The valley of Kupila is situated at the foot of a mountain by which the river Ganges passes. Fifteen kos higher up there is a stone in the form of a cow, and the water of the river flows out of the mouth of that cow. The infidels of India worship this cow, and come hither from all quarters, from distances even of a year's journey, to visit it. They bring here and cast into the river the ashes of their dead, whose corpses have been burned, believing this to be the means of salvation. They throw gold and silver into the river; they go down alive into the river, bathe their feet, sprinkle water on their heads, and have their heads and beards shaved. This they consider to be an act of devotion, just as the Muhammadans consider the pilgrimage to Mecca a pious work.
In this valley there was a large concourse of Hindus, having great riches in cattle and movables, so Timur resolved to attack them.
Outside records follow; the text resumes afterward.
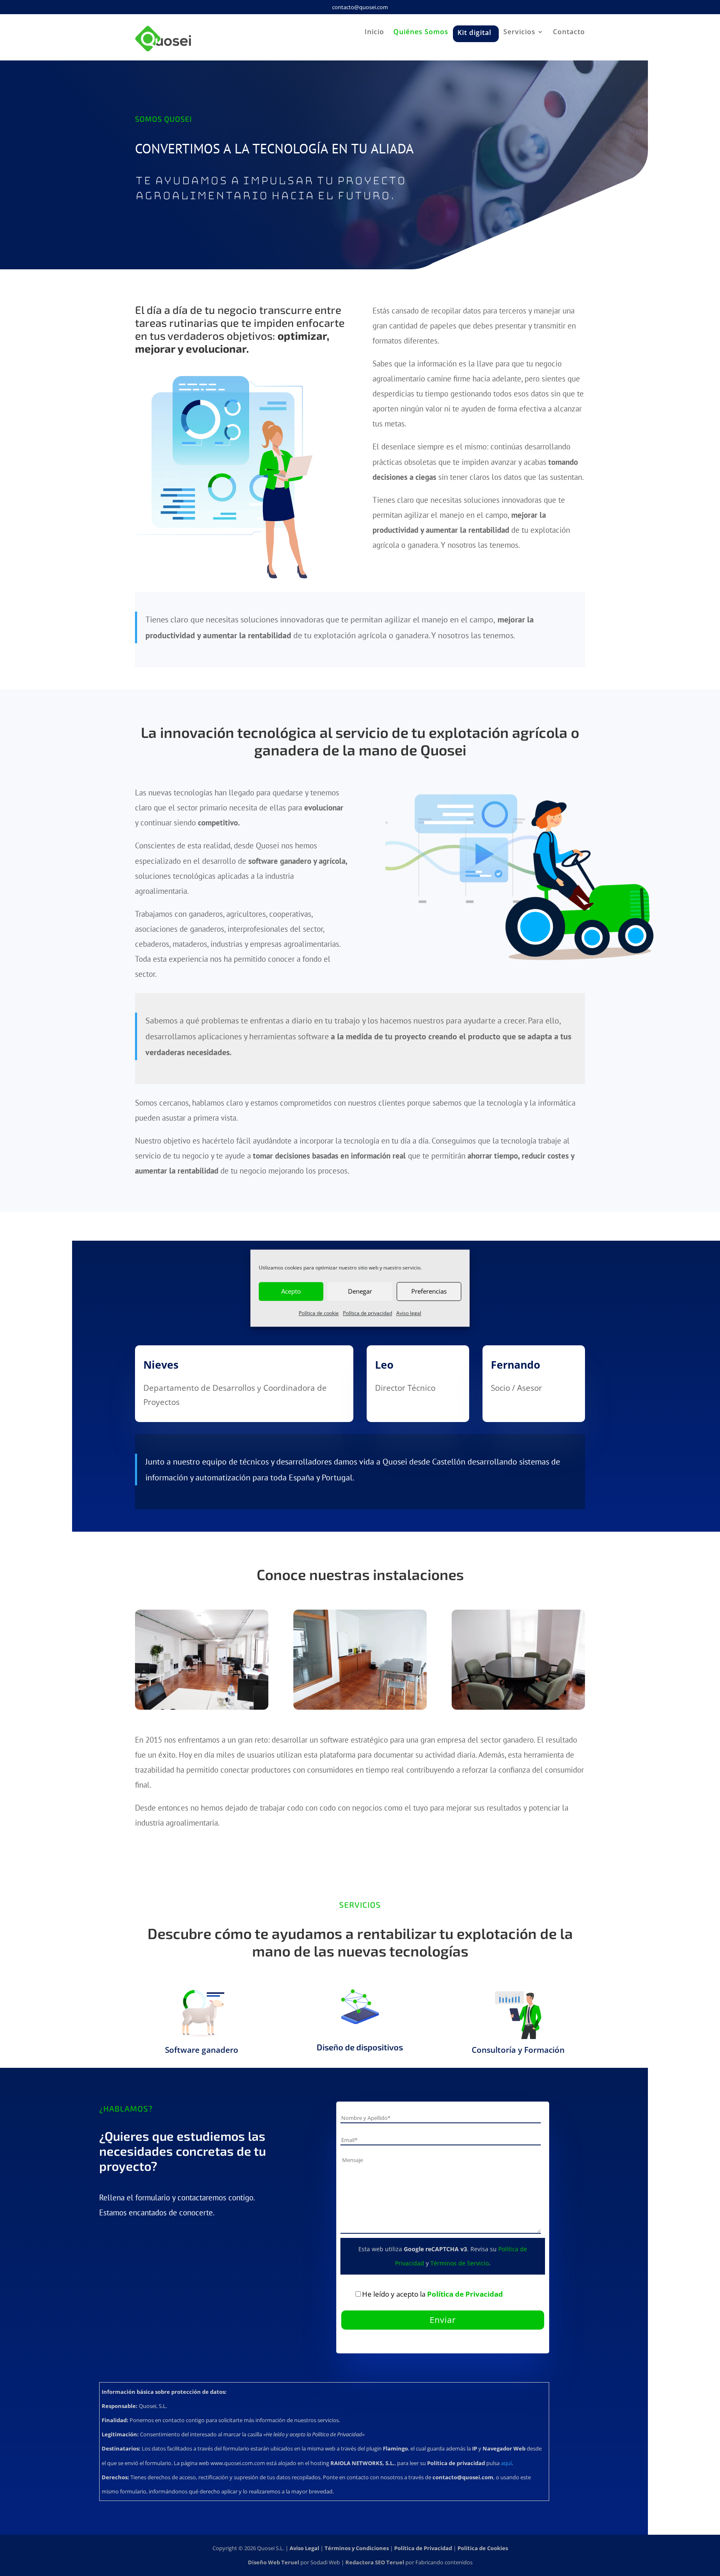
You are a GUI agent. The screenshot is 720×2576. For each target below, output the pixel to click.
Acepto (291, 1291)
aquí (506, 2463)
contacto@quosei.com (360, 7)
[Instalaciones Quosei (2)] (360, 1706)
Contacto (569, 32)
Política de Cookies (483, 2548)
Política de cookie (319, 1313)
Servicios (519, 32)
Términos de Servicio (459, 2263)
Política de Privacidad (465, 2294)
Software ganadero (201, 2049)
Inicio (374, 32)
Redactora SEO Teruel (374, 2562)
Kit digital (474, 31)
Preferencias (429, 1291)
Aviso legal (408, 1313)
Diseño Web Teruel (273, 2562)
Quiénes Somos (420, 32)
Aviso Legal (304, 2548)
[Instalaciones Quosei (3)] (518, 1706)
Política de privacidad (367, 1313)
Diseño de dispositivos (360, 2047)
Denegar (360, 1291)
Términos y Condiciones (357, 2548)
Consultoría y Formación (518, 2049)
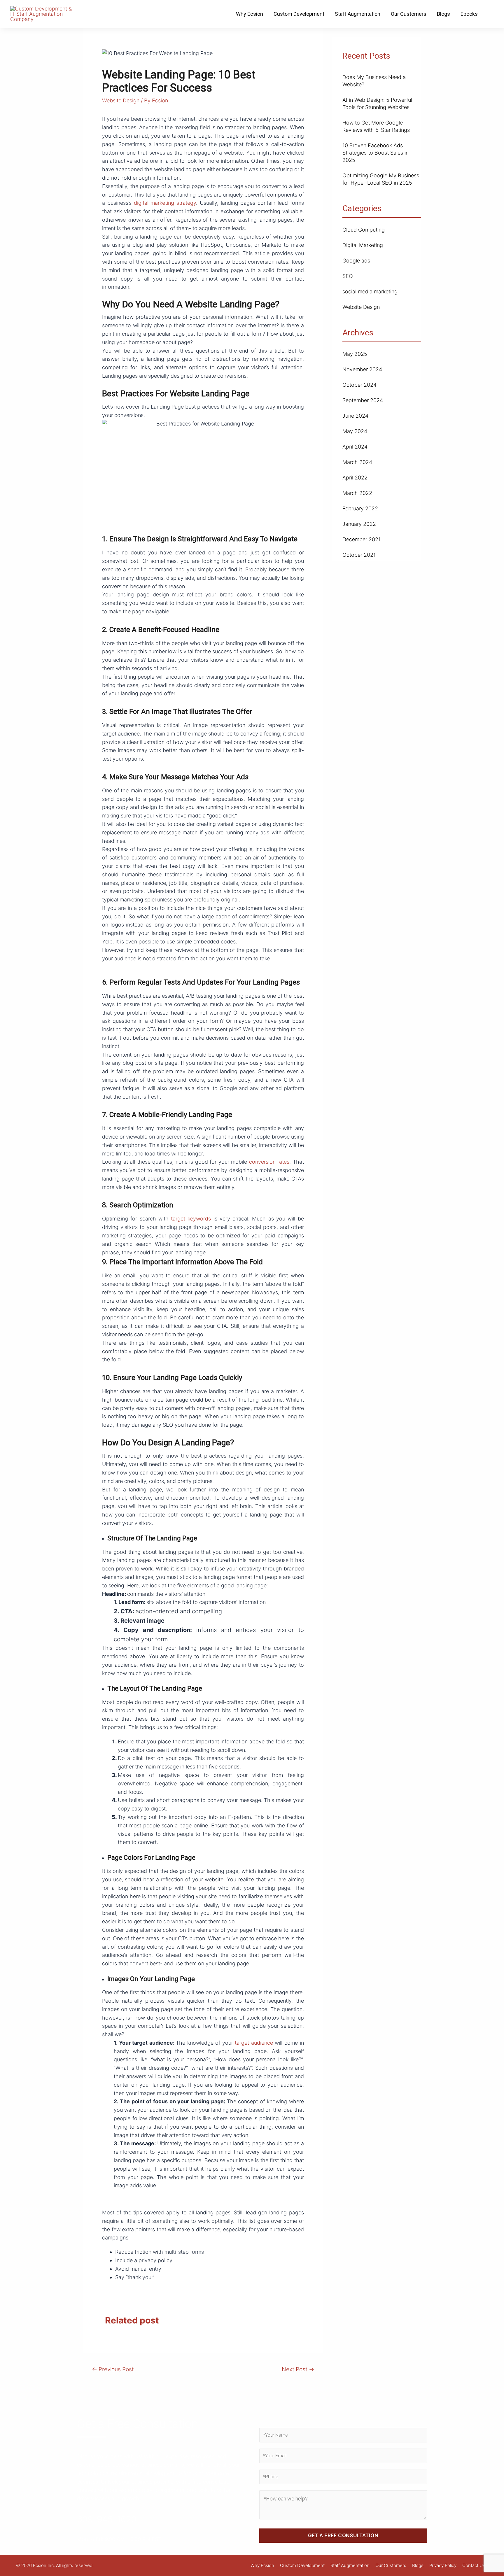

On the 5th Jumada-l awwal he set his army in motion towards Kupila. It was the will of Heaven that these infidels should perish, so in the pride of their numbers and strength they awaited his approach, and had the temerity to resolve upon resistance. At the rising of the sun our army reached the valley. The right wing was under the command of Prince Pir Muhammad and Amir Sulaiman Shah, and the left under some renowned leaders. Amir Shah Malik and other officers with the centre began the attack. When the cries of our men and the noise of our drums reached them, the courage of the infidels failed. In their terror they fled for refuge to [p. 138] the mountains, but they were pursued and many were slain. A few who, half-dead, escaped the slaughter were scattered abroad. All their property and goods became the spoil of the victors.

The country having thus been cleansed from the pollution of infidels, the army returned back on the same day and recrossed the Ganges. Then Timur returned thanks for his victories, after which he mounted his horse and marched five kos down the river and there encamped.


There is far too much information to quote, so I have only quoted the information that is most relevant to this discussion. Now let us look at some common themes in the above:

Hindus were called idolators, filith, pollution by the Muslims. The Muslims took great glee in slaughtering Hindus, sometimes killing hundreds of thousands at a time. They greatly admired the architecture, engineering prowess and wealth of the Hindus, but they took it as a duty as prescribed by thier prophet, to destry all infidel temples, places of learning and destroyed tens of thousands of these over India. The beginning of this campaign of death and destruction against infidels, begins during the life and time of Mohammed itself. The first invasion of India begins only 2 years after his death!